____ ITEMS
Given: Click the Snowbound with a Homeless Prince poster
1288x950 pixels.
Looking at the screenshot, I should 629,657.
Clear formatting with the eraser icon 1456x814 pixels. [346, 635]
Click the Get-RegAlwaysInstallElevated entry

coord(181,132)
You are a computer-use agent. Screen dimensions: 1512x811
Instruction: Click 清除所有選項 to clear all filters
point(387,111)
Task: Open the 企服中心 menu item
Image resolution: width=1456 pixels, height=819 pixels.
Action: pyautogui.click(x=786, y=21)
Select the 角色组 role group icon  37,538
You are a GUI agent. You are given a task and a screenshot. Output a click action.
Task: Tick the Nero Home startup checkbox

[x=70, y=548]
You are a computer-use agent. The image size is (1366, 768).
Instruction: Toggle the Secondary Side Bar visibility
________
[PROBLEM TO SOLVE]: Return the lines of the listing from the very first one through the line that contains "Select the 角色组", both ends included, exactly as they appear.

[TASK RESULT]:
Given: Click the Snowbound with a Homeless Prince poster
1288x950 pixels.
Looking at the screenshot, I should 629,657.
Clear formatting with the eraser icon 1456x814 pixels. [346, 635]
Click the Get-RegAlwaysInstallElevated entry

coord(181,132)
You are a computer-use agent. Screen dimensions: 1512x811
Instruction: Click 清除所有選項 to clear all filters
point(387,111)
Task: Open the 企服中心 menu item
Image resolution: width=1456 pixels, height=819 pixels.
Action: pyautogui.click(x=786, y=21)
Select the 角色组 role group icon  37,538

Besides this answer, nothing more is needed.